Berharap kepada Muktamirin

Karena itu, tegasnya, ke depan NU harus ditata secara baik dan benar. Mereka yang selama ini sibuk mengejar kekuasaan, berebut menjadi pimpinan, selayaknya sadar, mundur secara teratur. Silakan masuk parpol. “Sekarang seluruh warga NU berharap kepada muktamirin, para kiai yang menjadi anggota ahlul halli wal aqdi (AHWA) agar terjadi perubahan orientasi,” tegasnya.

Masih soal potensi pendidikan, lanjut Prof Rochmat, SDM terdidik di NU, terutama sarjana, magister, doktor dan profesor, demikian para kiai dan habaib, dan masyayikh harus terkelola dengan baik. “Maka, kepemimpinan NU hasil Muktamar ke-34 harus bersifat terbuka dan profesional, sehingga tugas utama melayani ummat bisa terwujud secara optimal. Bukan lagi orientasi menguasai ummat,” terangnya.

Jika kepengurusan NU ke depan, sadar dan kita bangun bersama dengan paradigma baru, jelas bisa mengakomodasi semua potensi yang ada. Tidak akan ada lagi pertentangan pimpinan NU antara yang berbasis pesantren maupun non pesantren (perguruan tinggi atau institusi sosial lainnya), antara berlatar PMII, KMNU, HMI atau KAMMI dan sebagainya.

“Karena semua potensi bisa terakomodasi dan bersinergi, sehingga terwujud bangunan yang kokoh menyongsong NU yang mandiri dan berperadaban. Jadi? Memasuki abad kedua, pengurus PBNU wajib melepas syahwat politik kekuasaan,” jelasnya.

Menuju Kepemimpinan Modern

Seperti berita duta.co, menjelang Muktamar NU ke-34 di Lampung berbagai kegiatan telah semarak berjalan, antara lain Webinar Muktamar dengan Tema “NU Menuju Abad ke-2 : Kemandirian dan Tehnokrasi untuk Peradaban Dunia ” yang terselenggara oleh Pimpinan Pusat ISNU, Jumat (17/12/2021).
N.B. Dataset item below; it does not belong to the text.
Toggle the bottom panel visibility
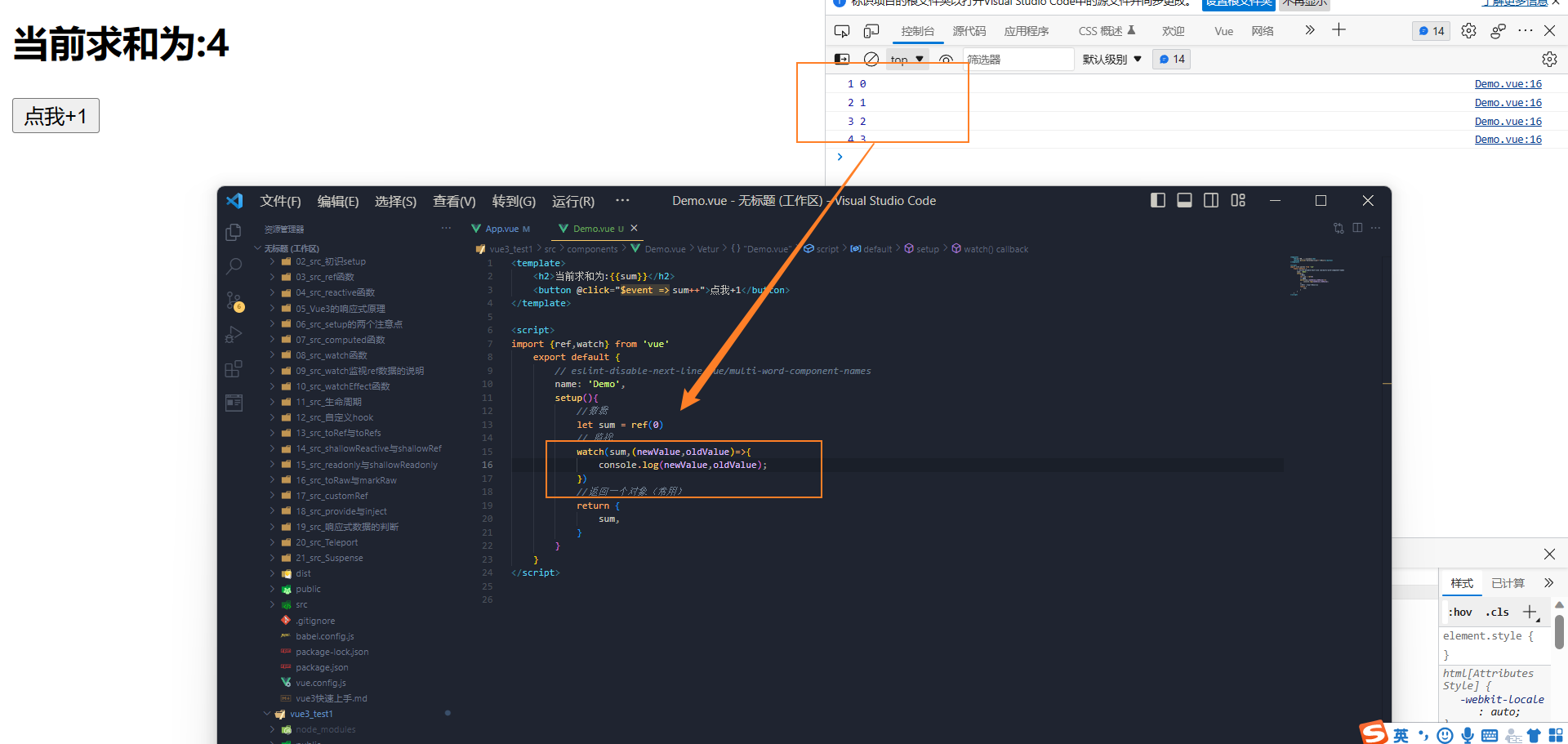Viewport: 1568px width, 744px height. point(1184,200)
Dalam kesempatan tersebut Ali Masykur Musa mengatakan bahwa modernisasi kehidupan tandanya revolusi bidang IT pada semua kehidupan.

Bagi Cak Ali – biasa dipanggil — NU harus melakukan peningkatan capacity building baik secara kelembagaan maupun perorangan baik dari sisi teknokrasi, skill dan profesionalitas agar tidak tertinggal oleh peradaban zaman.
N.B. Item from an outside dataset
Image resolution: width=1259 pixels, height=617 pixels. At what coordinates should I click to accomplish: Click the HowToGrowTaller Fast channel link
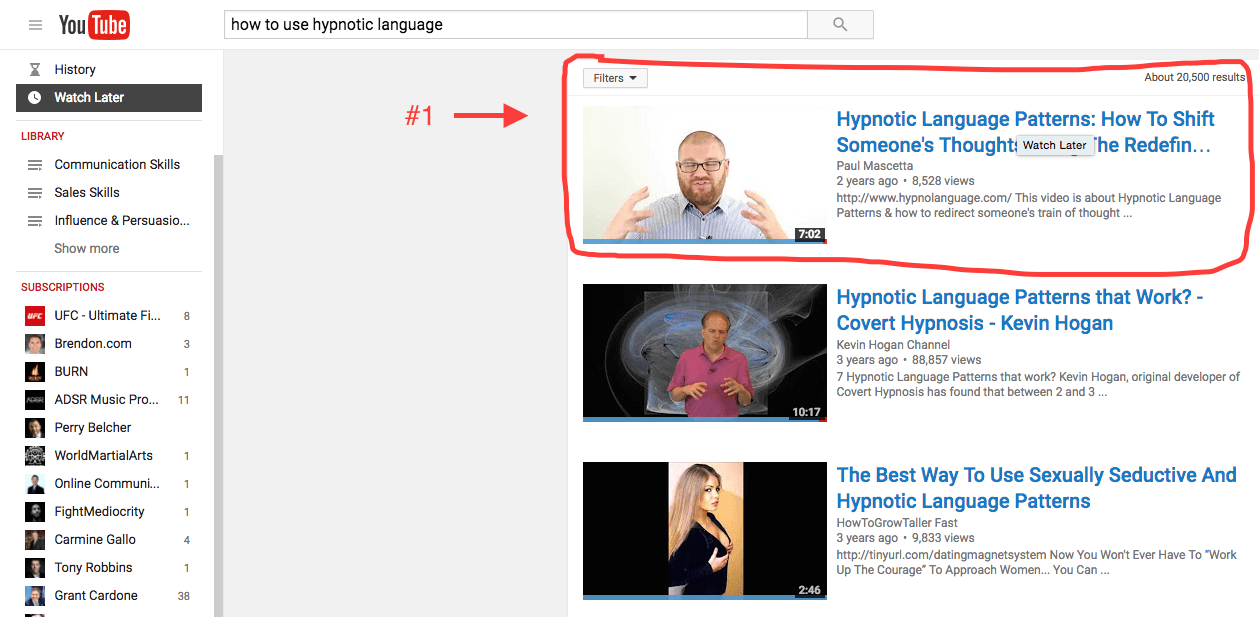click(x=897, y=522)
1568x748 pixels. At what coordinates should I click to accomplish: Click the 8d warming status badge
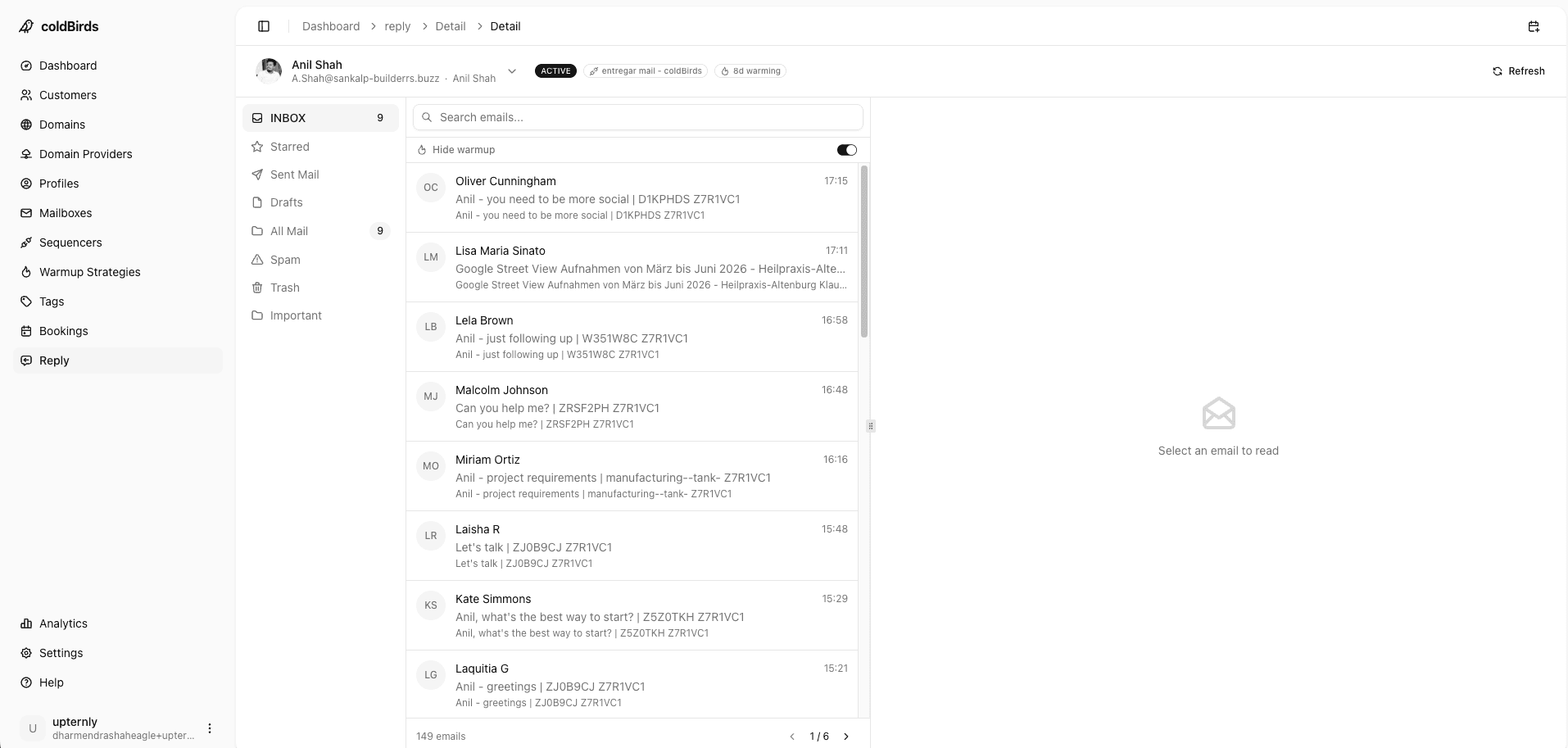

Dalam pandangan Ketua Umum ISNU, Gerenasi muda Nahdlatul Ulama kini sudah memiliki skill yang berbasis IT dan profesional, dan karena itu sudah siap memasuki dunia profesional dalam berbagai bidang yaitu siap mengisi seluruh jabatan-jabatan tehnokrasi dan profesionalitas pada pemerintahan, korporasi, dan bisnis.

ISNU sendiri kini sudah memiliki 634 Guru Besar dari berbagai disiplin ilmu, belum lagi lulusan S3 dan S2 yang sangat banyak.

Ali Masykur Musa menandaskan, NU harus mengembangkan kepemimpinan modern dengan efektifitas pengelolaan organisasi, efisiensi anggaran, dan efektifitas pengambilan keputusan organisasi. Kepemimpinan modern NU akan menunjukkan kemampuan kualitas pemimpin-pemimpin hasil kaderisasi NU yang dapat masuk dalam kepemimpinan nasional, daerah, dan dunia profesional.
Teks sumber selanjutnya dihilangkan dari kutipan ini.